Up until now, you’ve mostly been the independent variable: you were either free to move around the plane, or you had to move around a polygon or other restricted domain. But in this challenge, you have to help the frog, who's the dependent variable. The penguin will move around a polygon, and your challenge is to help the frog follow the function rule.

On page 1 you have to drag the frog so you’re always the 180° rotation of the penguin as she moves around the polygon. Fortunately you have a 180° arc and cross-hairs to help you. As long as you can keep the penguin in the cross-hairs, you are in the correct location, so you just have to get the penguin in the cross-hairs and keep her there once she starts moving.

Before you start the game, practice moving the frog so the cross-hairs move around the border of the polygon, because that's the path that the penguin will dance.

When you think you’re ready to play, move the frog so the cross-hairs are over the penguin. Then press the Countdown button and get ready to move the frog. When the countdown ends and the penguin starts moving, and you have to move the frog to always be the 180° rotation of the penguin.

Page 2 has another challenge using a different polygon, center, and angle of rotation.

On page 3, you can adjust `C`, `θ`, and the vertices of the polygon and then hide them all to make an interesting challenge for a classmate.

Which is easier: being the independent variable or the dependent variable? Explain your thinking.

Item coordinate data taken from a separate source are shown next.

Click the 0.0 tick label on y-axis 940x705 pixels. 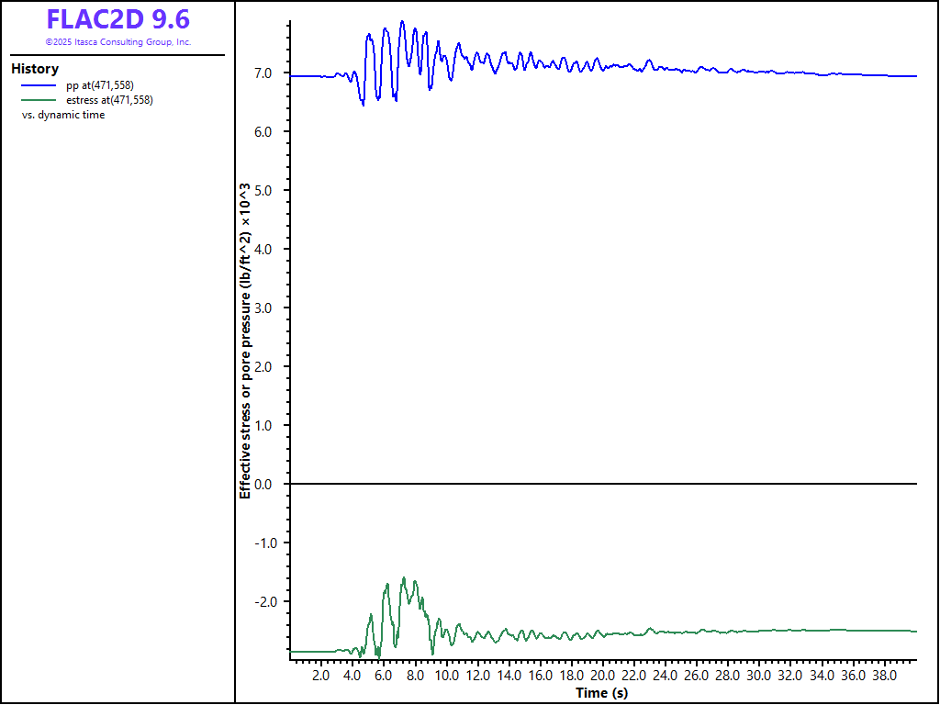273,484
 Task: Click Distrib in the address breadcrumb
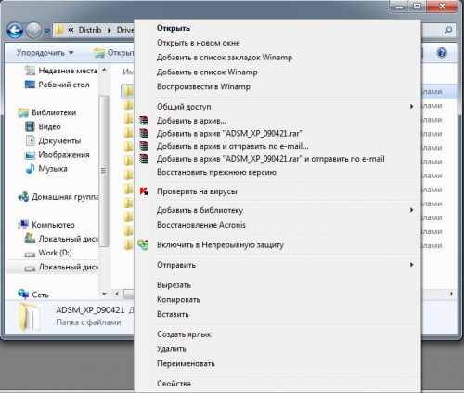(x=90, y=30)
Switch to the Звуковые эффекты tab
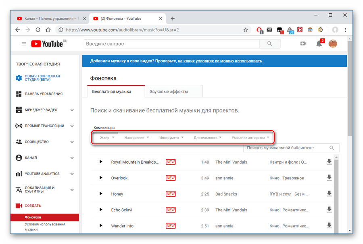 (x=169, y=91)
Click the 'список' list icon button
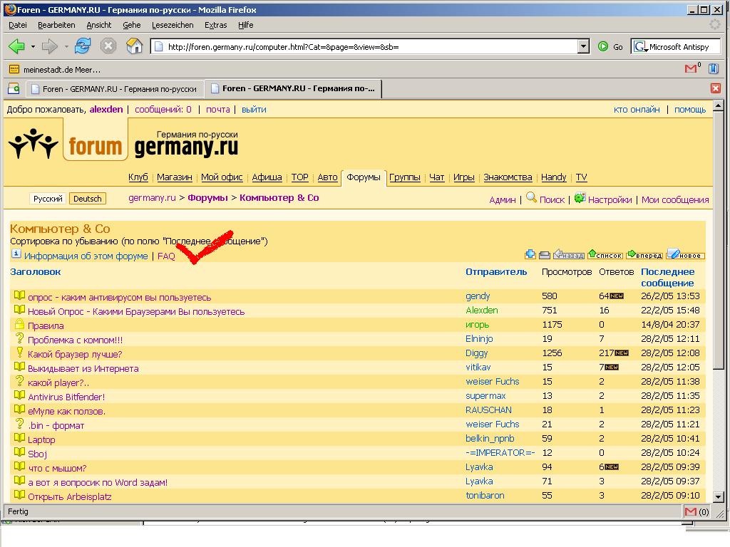 605,255
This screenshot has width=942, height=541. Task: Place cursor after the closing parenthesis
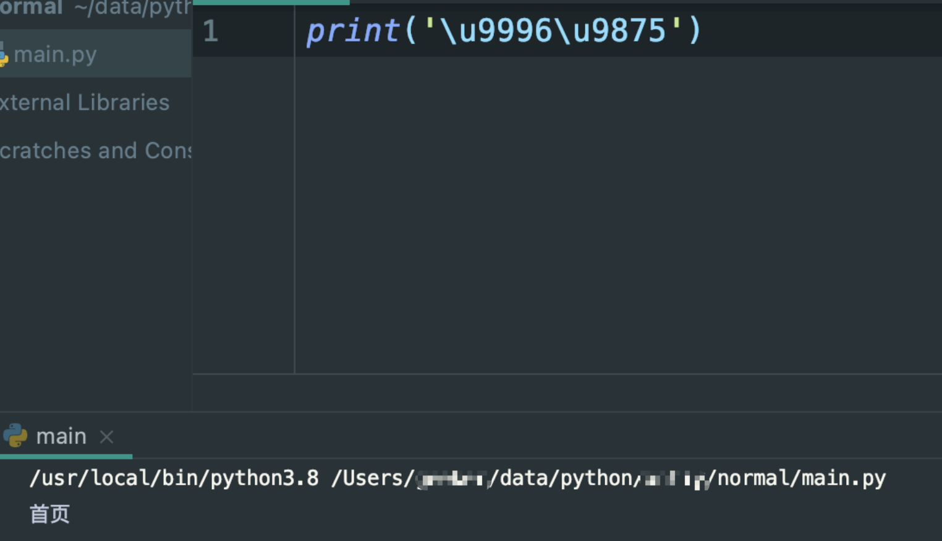[703, 31]
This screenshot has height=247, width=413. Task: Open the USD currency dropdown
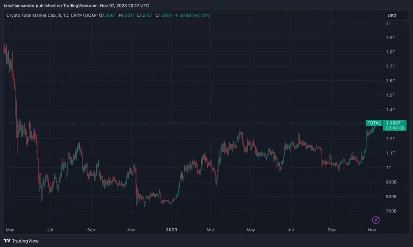click(x=391, y=15)
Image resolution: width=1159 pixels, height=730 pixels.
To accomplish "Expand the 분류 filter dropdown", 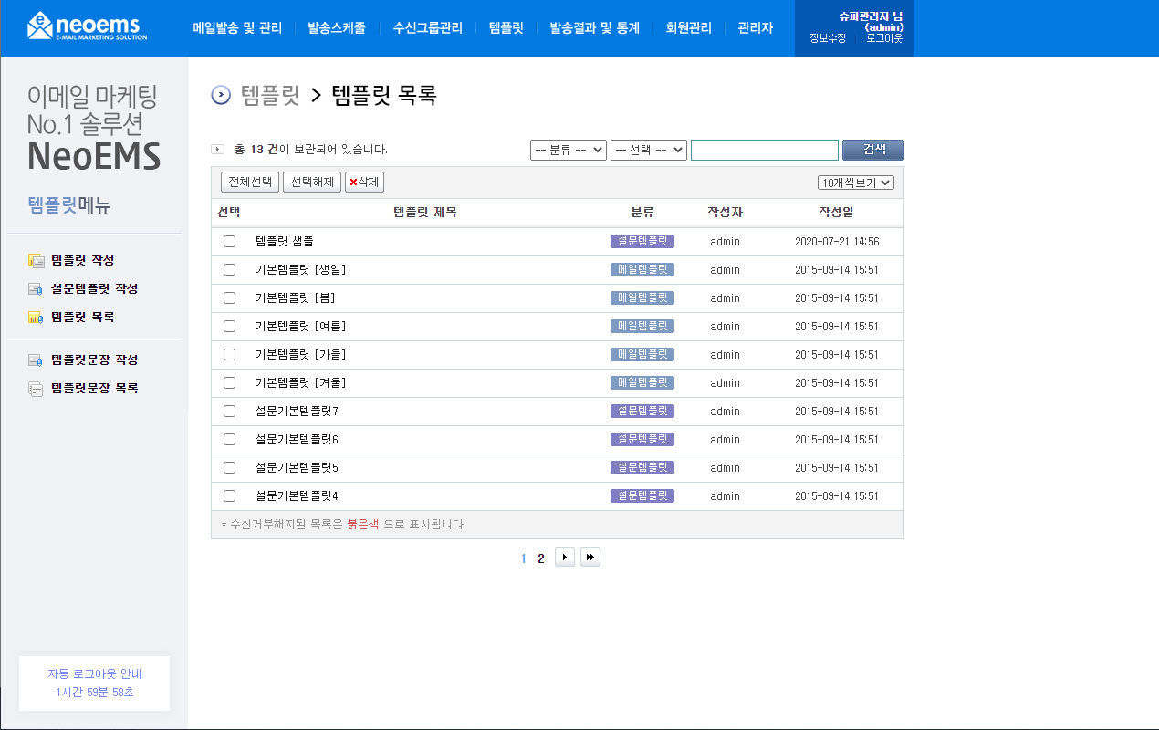I will (569, 151).
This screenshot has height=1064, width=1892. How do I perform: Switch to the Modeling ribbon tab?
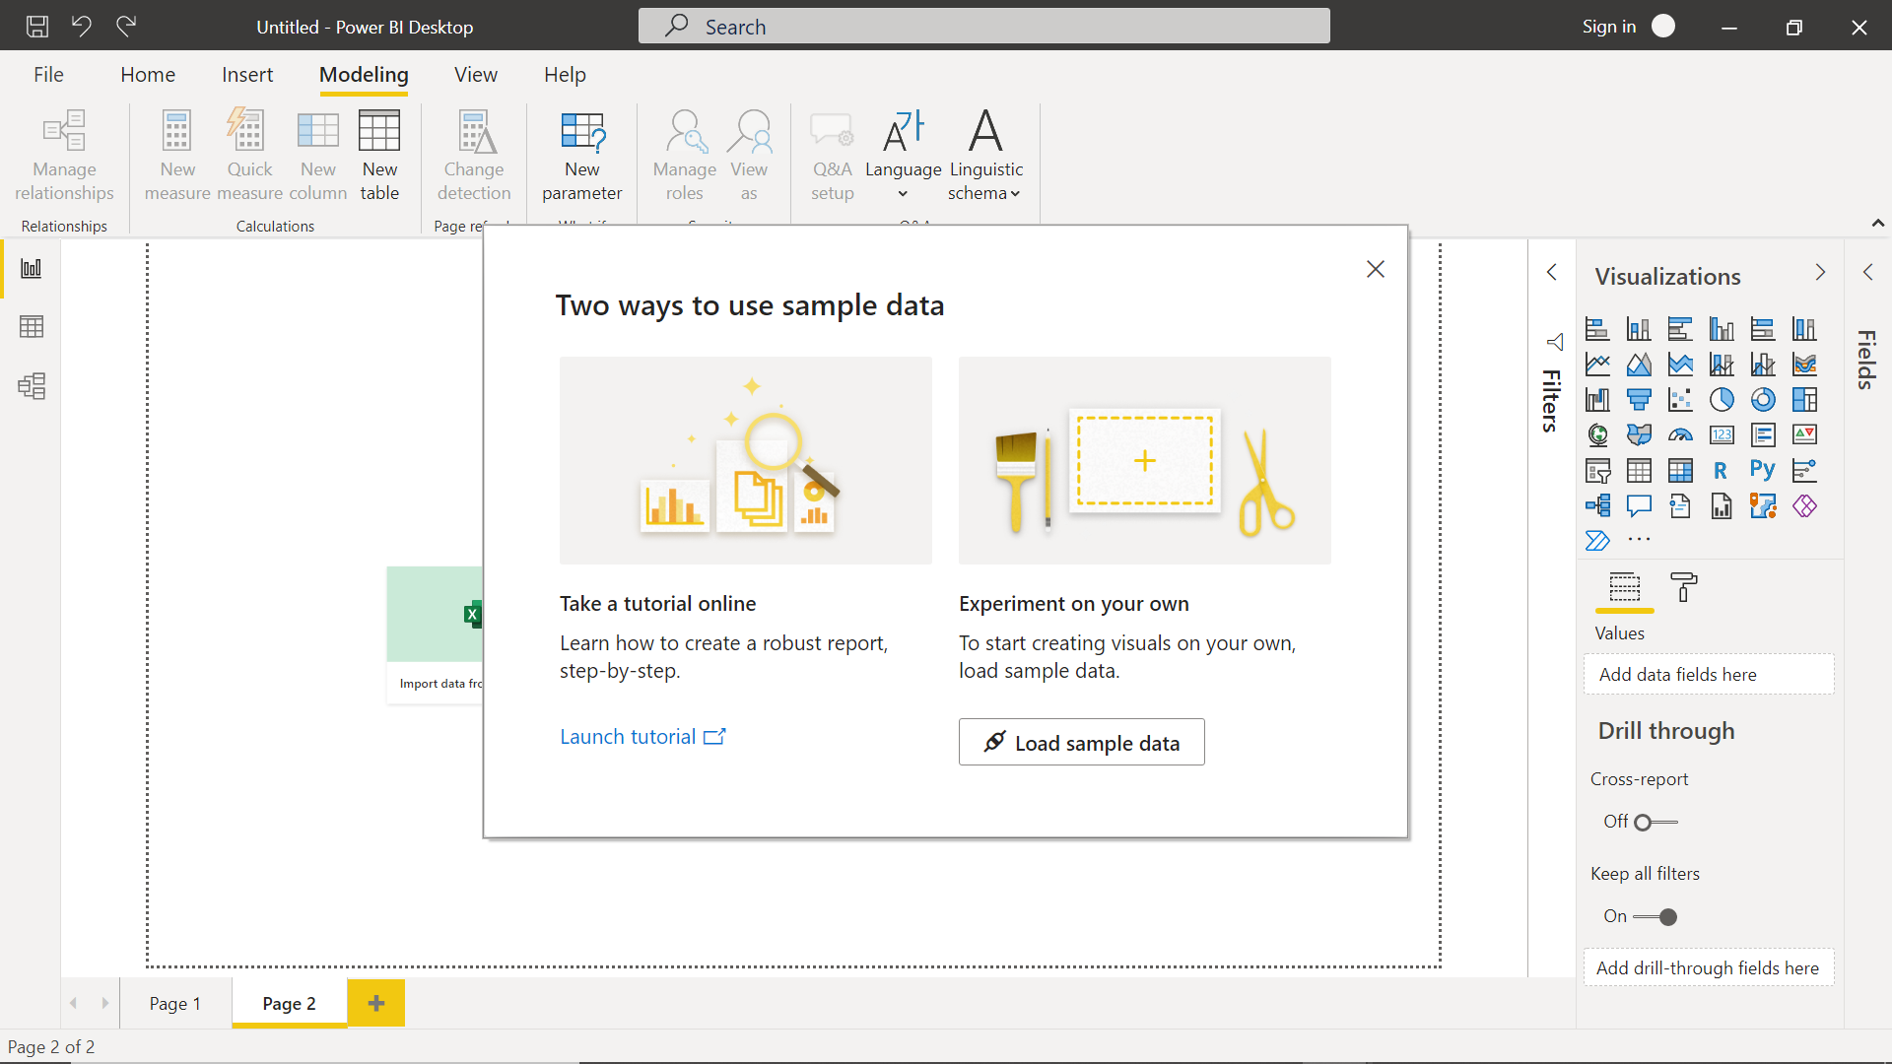point(364,74)
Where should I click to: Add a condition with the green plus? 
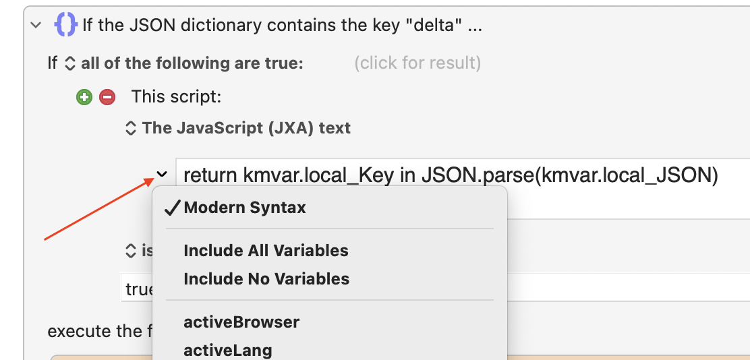click(x=84, y=97)
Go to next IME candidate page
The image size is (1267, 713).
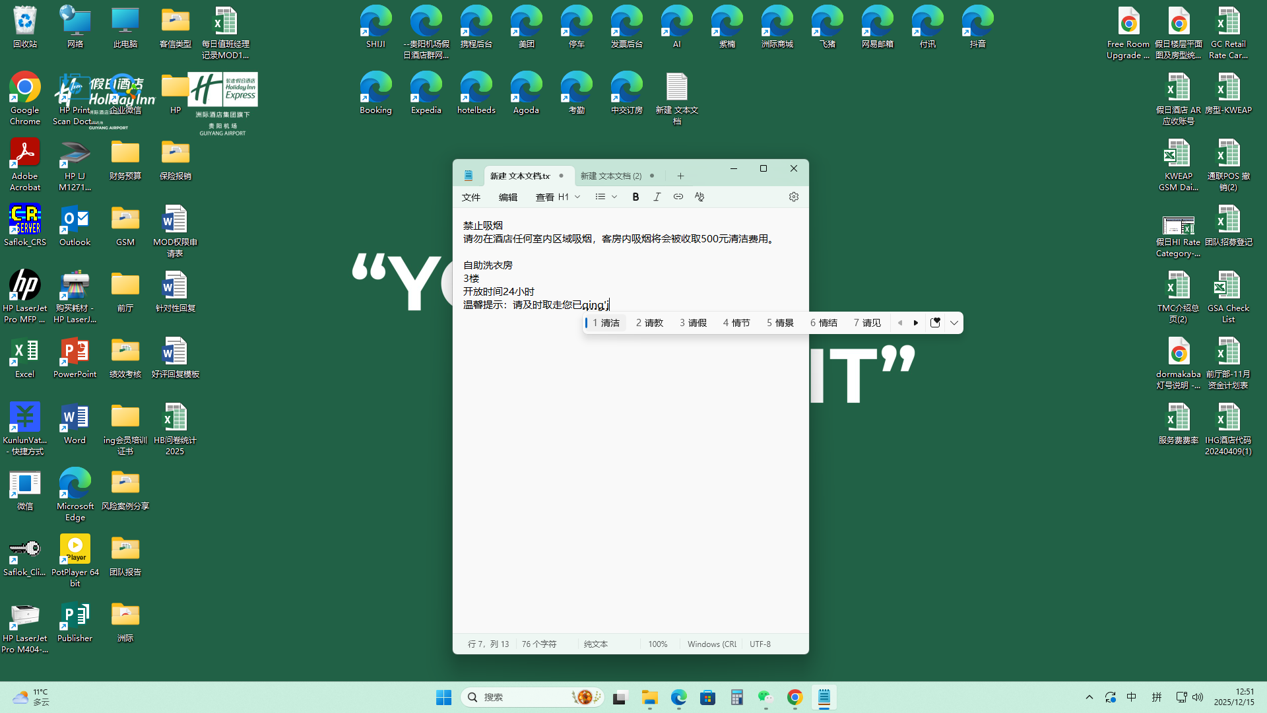(x=916, y=323)
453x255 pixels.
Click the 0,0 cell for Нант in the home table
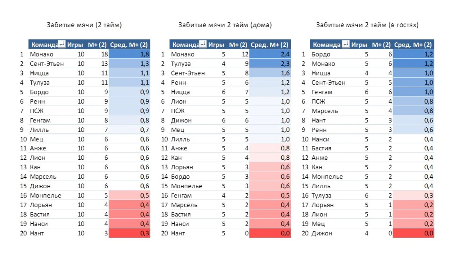[x=270, y=233]
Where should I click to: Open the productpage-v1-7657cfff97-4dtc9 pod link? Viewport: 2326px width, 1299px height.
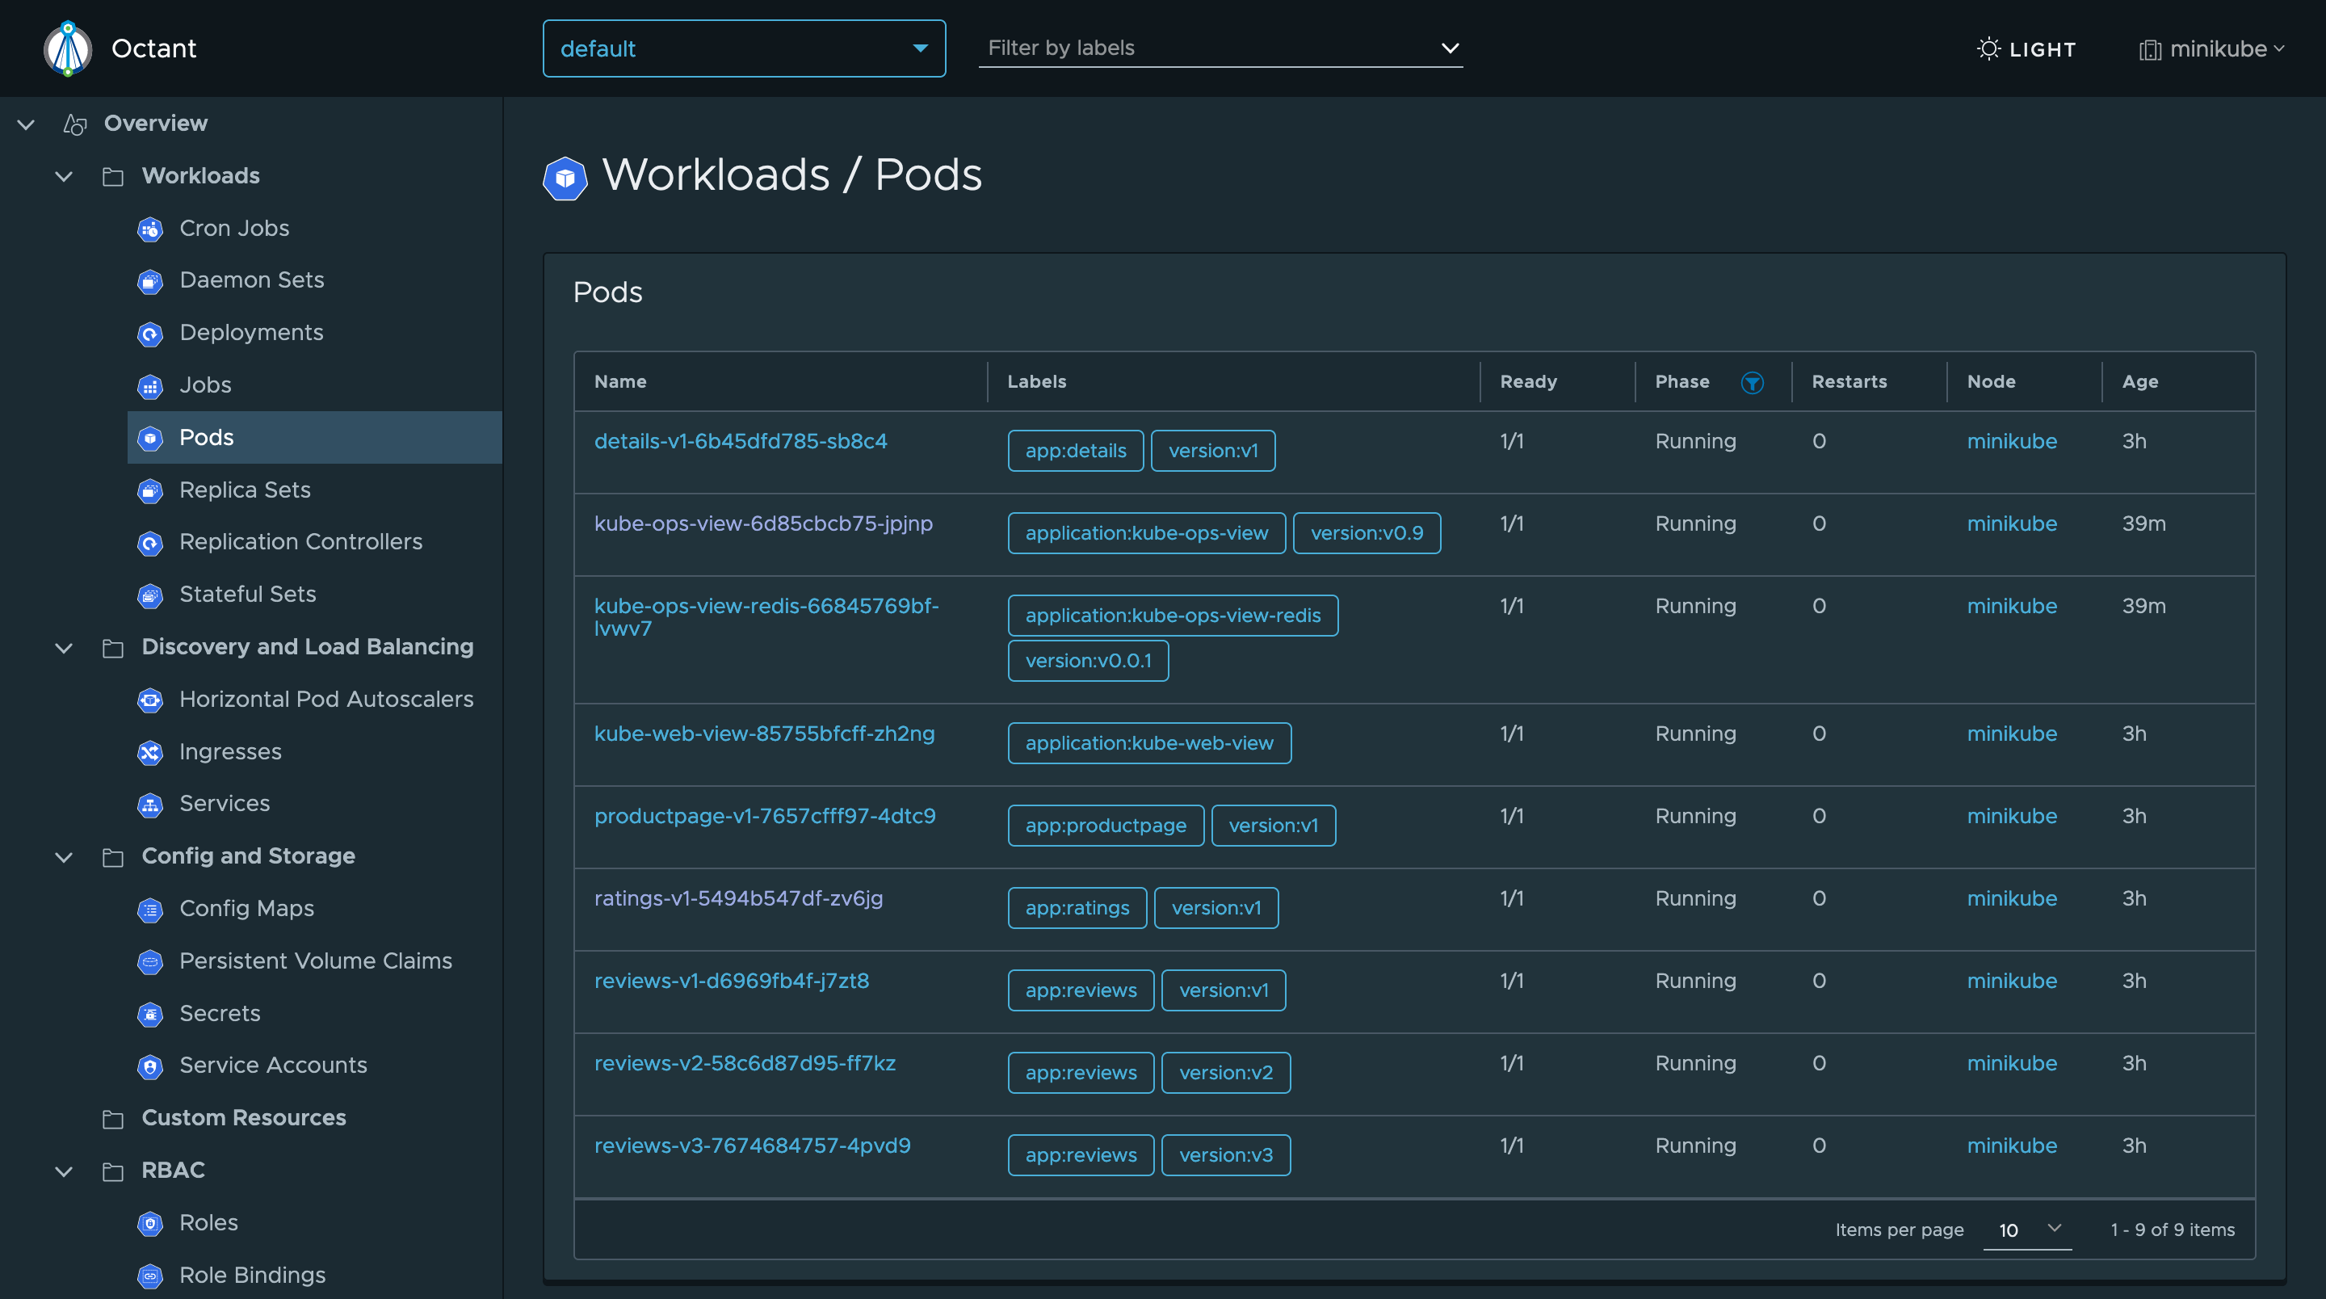point(764,816)
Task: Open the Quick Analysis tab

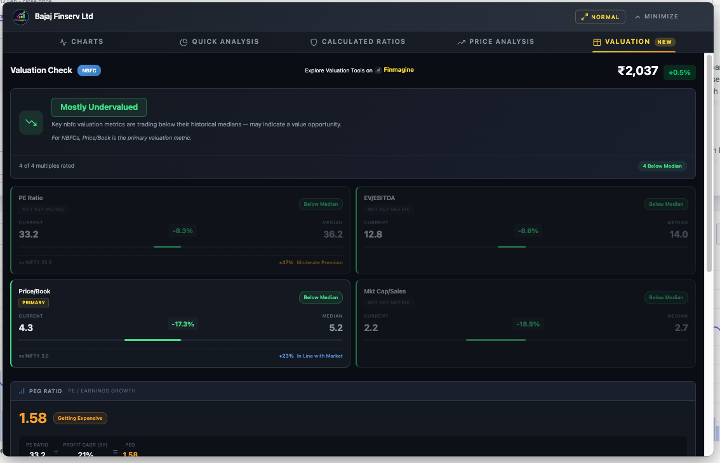Action: point(225,42)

- What you notice, and wonder, as you practiced the dance on page 1?
- Did you get better as you practiced? Could you do the dance at a more difficult level and still keep the colors green?
- Are the dances on pages 2 and 3 easier (because of your practice on page 1) or harder? Explain.
- Having done physical dances and virtual dances, is it easier being the independent variable or the dependent variable? Why?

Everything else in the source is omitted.